US-based Hongkongers ask United Nations to help resolve extradition bill crisis

  • Group of 10 students and professionals gather outside UN headquarters in New York
  • Crowdsourced letters say rule of law has broken down in the city and call for international intervention

Hongkongers in New York on Wednesday hoped to turn global attention to the escalating violence that has increasingly marred protests in their home city by trying to deliver a letter to the United Nations Security Council.

Dressed in black on a hot muggy day to show solidarity with the protesters, a group of 10 Hongkongers – students and professionals, most of whom had never met each other before – gathered in front of the UN headquarters in Manhattan and shouted “Stand with Hong Kong!”

Then they entered the building with variations of a letter calling for aid they hoped would find their way to the Security Council, as well as the Office of the United Nations High Commissioner for Human Rights, and the Office of the Committee Against Torture.

“The breakdown of the rule of law – guaranteed to us by the Sino-British Joint Declaration and the cornerstone of any functioning society – means that we can no longer rely on our political institutions to provide effective remedies. As such, we urgently request assistance from the international community to address the situation,” the letter to UN High Commissioner for Human Rights Michelle Bachelet, shared with the South China Morning Post, said.

Hong Kong has been rocked by a spate of protests since early June over the government’s now-abandoned plan to pass a bill that could see criminal suspects transferred to jurisdictions the city does not have extradition agreements with, including mainland China.

The relationship between police and the public has also been soured by clashes with protesters, who have accused officers of using excessive force and have called on the government to set up an independent inquiry.

The letters were crowdsourced via a Google doc from about 30 people around the world, one member of the New York group estimated. Fearful of being infiltrated by authorities, whether in Beijing or Hong Kong, the group in New York said they worked using encrypted chat rooms and aliases to protect themselves.

The group, which has no formal name, signed the letters: “Yours faithfully, A group of concerned Hongkongers”.

Joy Ming King, part of a small group of Hongkongers who sought to deliver letters to the United Nations on Wednesday. Photo: Daniel Bases

More photo opportunity than a real delivery, Joy Ming King, a 22-year-old student at Wesleyan University in Connecticut, tried to hand the letters to a UN security guard at the headquarters’ information booth.

Before the group left, another member persuaded a UN employee working in the main reception hall to accept the packet of letters addressed to human rights officer Thierno Souleymane Adenhof and place them into the UN mail system where they could be screened for security before delivery.

“I’m not an organiser, just one of many volunteers.
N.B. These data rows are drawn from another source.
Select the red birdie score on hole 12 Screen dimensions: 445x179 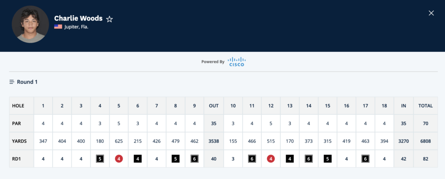click(x=271, y=159)
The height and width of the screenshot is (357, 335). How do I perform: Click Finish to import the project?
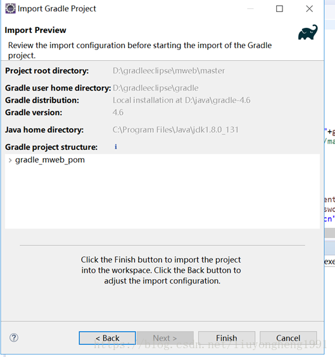(x=227, y=338)
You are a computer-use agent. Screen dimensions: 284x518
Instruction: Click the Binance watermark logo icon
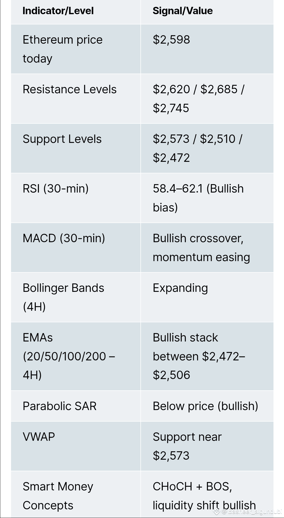[217, 511]
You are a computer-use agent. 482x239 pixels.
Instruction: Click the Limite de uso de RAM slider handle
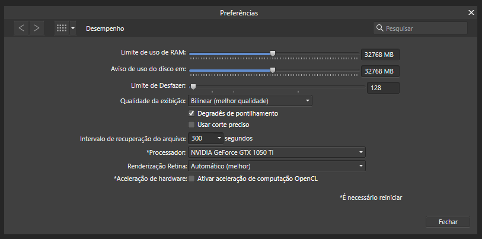tap(272, 54)
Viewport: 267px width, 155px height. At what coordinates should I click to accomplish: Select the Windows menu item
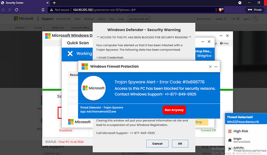[89, 19]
We don’t really know each other. We all work anonymously online and communicate through encrypted chat groups. That is how this entire movement has been organised,” King said.

The group was not taking instruction from any person or group, but was in touch with people in Hong Kong as well as others around the world, he said.
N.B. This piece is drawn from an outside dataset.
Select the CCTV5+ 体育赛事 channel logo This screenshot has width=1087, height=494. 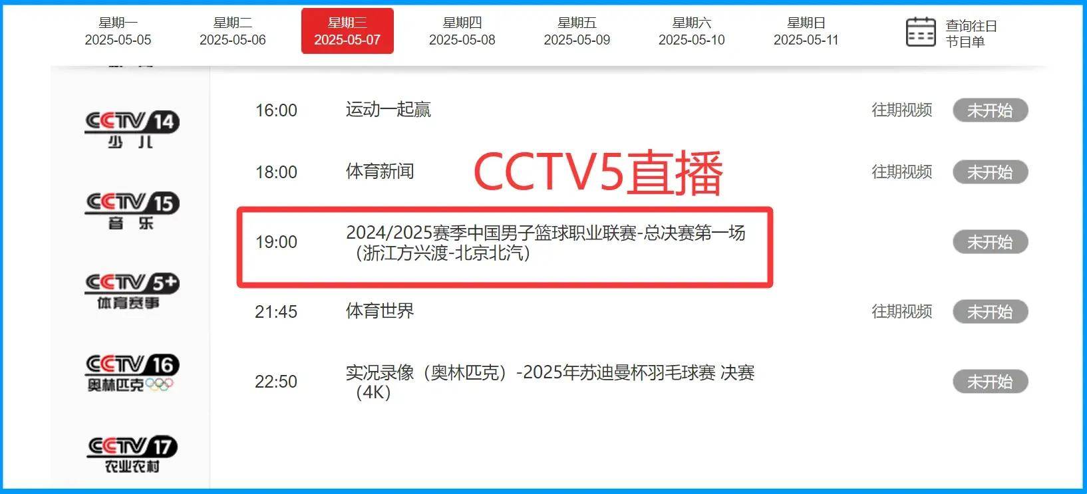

First wave of alleged Hong Kong rioters released

King and others in New York said copies of the letters were also being hand-delivered by a compatriot in Geneva, Switzerland, to a UN official there. Attempts to reach the UN press office in Geneva via email and phone calls to confirm receipt of the letters were not immediately successful.

The New York protesters, some of whom requested their last names not appear, said they were concerned for their own safety but also the safety of family members in Hong Kong.

“The people leading this movement in Hong Kong are young, they are all born after the handover and all they know is life with Beijing influence. And yet, they still want to fight for freedom and democracy,” said Brian, a 41-year-old who moved to New York for school 20 years ago.

The protests showed circumstances had reached a tipping point in the city’s history, requiring activism, he said.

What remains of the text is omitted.